Secondo le parole di Polanyi: “La reciprocità sta a indicare movimenti tra punti correlati di gruppi simmetrici; la redistribuzione indica movimenti appropriativi in direzione di un centro e successivamente provenienti da esso; lo scambio si riferisce qui a movimenti bilaterali che si svolgono fra due ‘mani’ in un sistema di mercato” (1978, p. 306). Sono chiare le necessità istituzionali delle diverse forme: la reciprocità richiede gruppi organizzati in forma simmetrica (ritrovabili nella comunità tradizionale, ma anche nella famiglia o nelle associazioni di volontariato); la redistribuzione necessita di qualche forma di centralizzazione o di autorità centrale (fornita di norma dalle strutture dello stato); lo scambio richiede l’operare di mercati auto regolati dai prezzi, e dei corrispondenti vincoli istituzionali. Sono queste le tre grandi forme pure, che ritroviamo nella storia, ma anche nella contemporaneità. Il merito del modello polanyiano consiste proprio nell’aver mostrato questa molteplicità (non riducibile alla contrapposizione canonica fra stato e mercato), e anche i requisiti istituzionali delle diverse forme. Senza questi requisiti le diverse forme non riescono a generare ordine economico. Entro questo modello, il mercato appare come una forma con ben pochi caratteri di naturalità, e con all’opposto forti tratti di artificialità, derivanti proprio dalla creazione istituzionale, legislativa in primo luogo. Una impostazione vicina a quella del positivismo giuridico, esplicita in definizioni come la seguente: il mercato non è un “locus naturalis, ma un locus artificalis, ossia un sistema di relazioni governato dal diritto” (N. Irti, 1998, p. 67). Una impostazione che permette di cogliere il rilievo del contesto istituzionale, ma che talvolta può condurre a sottovalutare il ruolo dei vincoli informali.

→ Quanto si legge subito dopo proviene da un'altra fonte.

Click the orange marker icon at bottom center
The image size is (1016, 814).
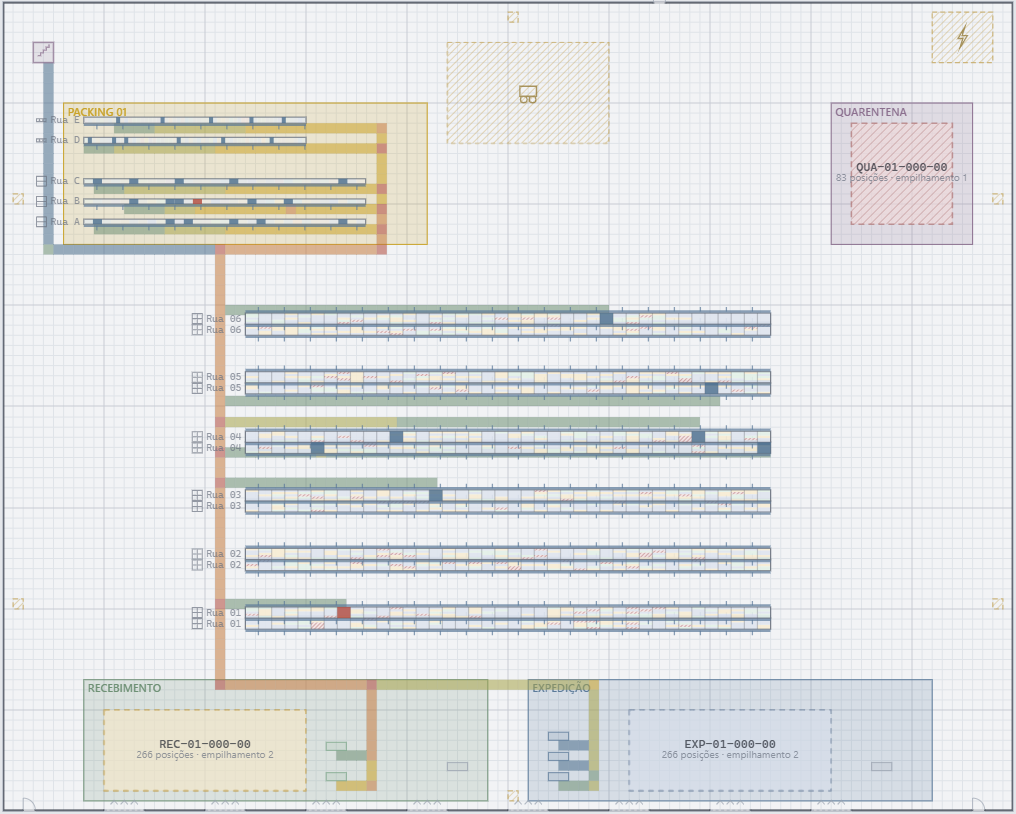[513, 795]
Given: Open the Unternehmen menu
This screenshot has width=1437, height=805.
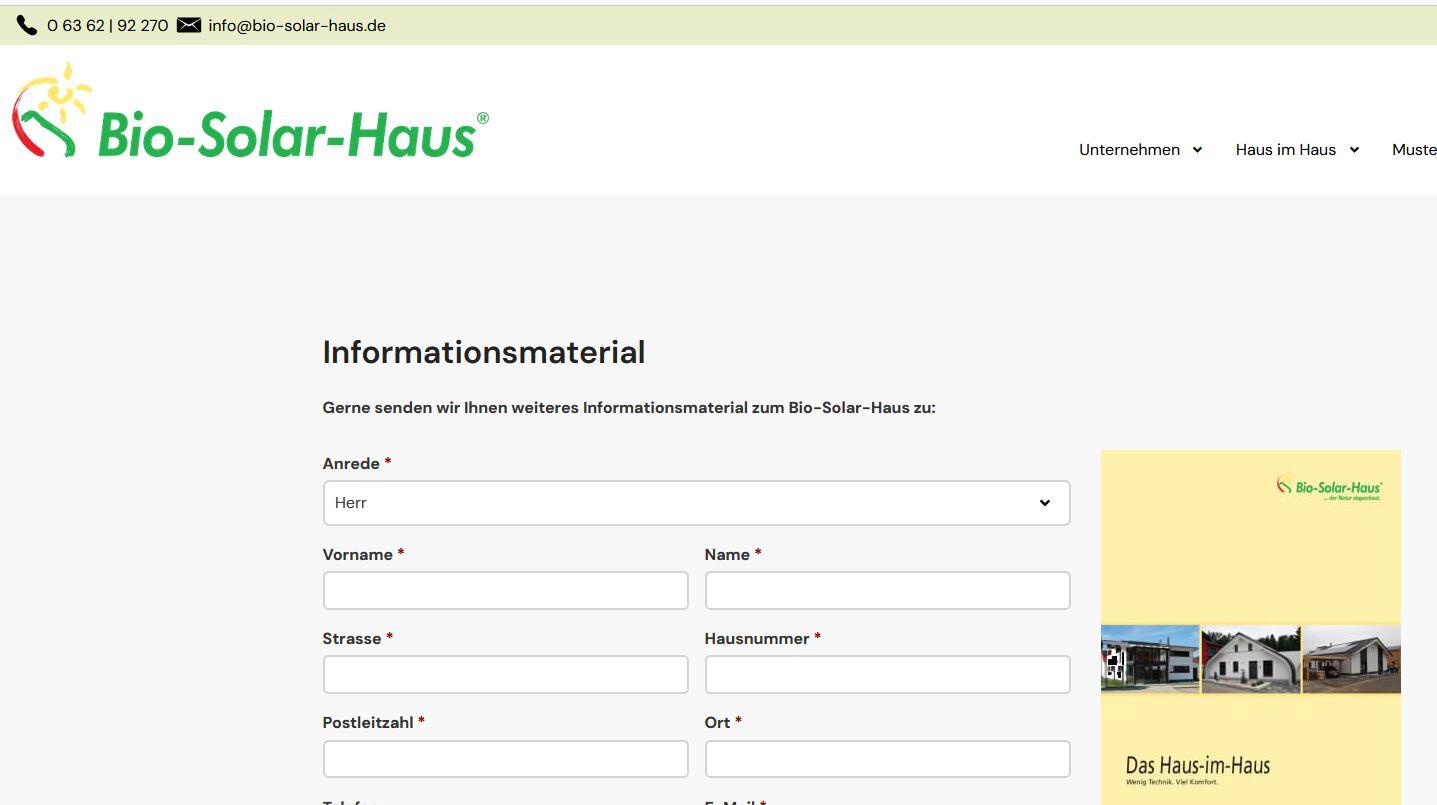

Un modello di questo tipo rende possibile la identificazione dei diversi tipi di sanzioni istituzionali (sociali, politiche, economiche) che regolano i rapporti fra i soggetti partecipanti alle transazioni, colpendo le devianze o gli opportunismi. Nella forma della reciprocità le sanzioni invadono la vita sociale nella sua interezza, derivando da aspettative generali diffuse di comportamento imposte dal sistema parentale, dalle reti di solidarietà, dai vincoli associativi. Nella forma della redistribuzione (o politica) le sanzioni, specifiche, sono derivate da regole formali (legislative) emesse dall’autorità e finalizzate al raggiungimento dell’ordine politico. Nel mercato il motivo dei comportamenti è l’interesse individuale, i conflitti sono risolti soprattutto dal movimento dei prezzi sul mercato, le sanzioni sono specifiche e attengono in prevalenza alla sfera economica. Le sanzioni possono essere lette dal lato degli incentivi negativi che esse permettono nei confronti degli attori delle transazioni economiche. Le sanzioni di natura pubblica, ad esempio, non sono in molti casi ritenute adeguate per scoraggiare gli opportunismi dei managers. Gli incentivi permessi dallo scambio di mercato sono ritenuti talvolta ben più efficaci nel tenere sotto controllo questi comportamenti opportunistici. È questa una ragione sottostante a molte decisioni di privatizzazione negli ultimi anni, in svariati contesti nazionali.

POTENZIALITÀ E MIOPIE
La comparazione fra la performance delle diverse forme di allocazione è infine un cammino utile per fare risaltare pregi e limiti, potenzialità e miopie, della forma del mercato. Il modello ben noto è quello dei market failures, ai quali va contrapposto almeno quello dei political failures (se ci si vuole limitare alla coppia fatidica stato e mercato). Sull’elenco dei “fallimenti” del mercato, ovvero situazioni nelle quali il mercato non fornisce allocazioni efficienti, esiste un certo accordo fra gli economisti, almeno su un numero limitato di categorie. Ad esempio le seguenti: fornitura di beni pubblici (ovvero beni caratterizzati da offerta congiunta e da non escludibilità); monopolio naturale (ovvero produzioni di beni o servizi con rendimenti crescenti); esternalità (ovvero divario fra benefici/costi privati e benefici/costi sociali); ragioni distributive (privilegio di gruppi particolari, “beni meritori”, ecc.). A queste ne possono essere aggiunte altre più particolari, come l’impossibilità di scelte fra stadi diversi in un processo dinamico (il mercato non permette di tener conto nelle scelte delle conseguenze future delle scelte stesse, ovvero una sorta di condanna alla miopia); la “tirannia” delle piccole decisioni (ovvero, l’inefficienza delle scelte effettuate sempre su base parziale e frammentata); l’inadeguatezza della manifestazione delle preferenze attraverso la exit, nei casi, come nella fornitura di servizi (scuola, trasporti, sanità, ecc.), dove l’organizzazione offerente è particolarmente sensibile alla protesta (voice), secondo il famoso modello exit-voice messo a punto da A.O. Hirschman (1982). Alcuni di questi fallimenti possono essere in parte ovviati con opportuni interventi istituzionali.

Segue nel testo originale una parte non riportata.